イタリアのルネサンス期の巨匠、ピエロ・デラ・フランチェスカは、このフレスコ画を、サンセポルクロにあるゴシック様式の共同体の集会場(Residenza)のために制作を依頼されました―集会場はもっぱら主席判事と知事の会議のために使用され、彼らは会議の始まる前にこの絵の前で祈りを捧げました。入口に向かって高い位置に掲げられたこのフレスコ画の主題は、9世紀に二人の巡礼者がもたらした二つの聖墓遺跡から名付けられた町の名前(聖墓を意味します)の引喩となっています。

 

構図の中心はキリストで、ピエロが古典的な石の棺として描いた棺の端に足をかけている様子が示しているように、復活の瞬間が描かれています。
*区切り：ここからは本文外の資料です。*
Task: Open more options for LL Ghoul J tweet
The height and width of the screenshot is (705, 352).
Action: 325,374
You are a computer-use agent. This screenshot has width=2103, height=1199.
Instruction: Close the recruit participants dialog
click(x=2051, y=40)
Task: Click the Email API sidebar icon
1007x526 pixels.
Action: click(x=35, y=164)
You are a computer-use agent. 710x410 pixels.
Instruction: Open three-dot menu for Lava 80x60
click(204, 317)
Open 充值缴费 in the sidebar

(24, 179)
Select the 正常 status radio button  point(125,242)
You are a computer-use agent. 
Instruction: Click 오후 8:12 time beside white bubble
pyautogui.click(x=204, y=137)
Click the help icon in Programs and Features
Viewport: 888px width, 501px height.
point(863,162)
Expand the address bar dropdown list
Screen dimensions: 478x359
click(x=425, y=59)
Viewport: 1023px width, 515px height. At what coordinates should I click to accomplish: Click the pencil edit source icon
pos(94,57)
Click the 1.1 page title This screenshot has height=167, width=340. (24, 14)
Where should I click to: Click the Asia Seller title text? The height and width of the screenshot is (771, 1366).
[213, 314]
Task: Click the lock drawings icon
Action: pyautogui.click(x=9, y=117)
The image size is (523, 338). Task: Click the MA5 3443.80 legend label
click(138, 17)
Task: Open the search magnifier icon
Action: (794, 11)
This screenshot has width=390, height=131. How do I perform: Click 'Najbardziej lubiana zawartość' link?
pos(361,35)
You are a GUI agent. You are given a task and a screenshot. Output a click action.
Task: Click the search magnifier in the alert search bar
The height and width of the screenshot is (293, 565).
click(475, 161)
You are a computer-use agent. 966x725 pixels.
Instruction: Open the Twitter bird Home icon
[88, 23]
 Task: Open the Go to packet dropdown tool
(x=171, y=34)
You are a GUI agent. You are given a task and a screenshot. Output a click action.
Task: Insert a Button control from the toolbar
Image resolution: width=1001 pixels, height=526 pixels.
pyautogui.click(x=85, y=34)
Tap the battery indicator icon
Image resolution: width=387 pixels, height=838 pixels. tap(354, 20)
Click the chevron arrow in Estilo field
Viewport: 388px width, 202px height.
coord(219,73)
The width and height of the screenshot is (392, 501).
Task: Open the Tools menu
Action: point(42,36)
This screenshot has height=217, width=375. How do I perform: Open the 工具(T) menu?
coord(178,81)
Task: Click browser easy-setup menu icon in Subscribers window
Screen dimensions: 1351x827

イギリスの美術史家、アンドリュー・グラハム-ディクソンは、キリストは、腹部の傷を別にすると、「体は骨董の彫刻のように傷一つなく描かれている。しかし、同時に、理想的とは言えない死体のような顔、そして、左足をあげているため腹部によっている3筋の皺によって、強烈な人間性も併せて描かれている。ピエロは、人間であり、神でもある存在というキリストの二面性を強調している。」と述べています。

 

 伝統的な解釈およびヴァザーリの「画家・彫刻家・建築家列伝」の中の木版画との比較によると、茶色い武具をつけて右下側で眠っている兵士はピエロの自画像です。兵士の頭とキリストが手にしている旗のポールが接していることは、彼が神聖さに触れていることを表しています。

 

このフレスコ画は、第二次世界大戦で破壊されてしまうところでした。しかし、英国の砲兵士官、トニー・クラークが命令に逆らって町を破壊しつくさなかったために生き延びることができました。クラークはこのフラスコ画を見たことはありませんでしたが、オルダス・ハクスリーが1925年のエッセイで、この「キリストの復活」を「私たちが見ることのできる、完全で、実体的で、素晴らしい、世界で最も偉大な絵である。」と述べていたのを覚えていました。彼のおかげで、町は有名な絵とともに破壊を免れました。この出来事が次第に明らかにされると、クラークは地元の英雄として称賛され、イースターの日にサンセポルクロの通りは彼の名前にちなんで名づけられました。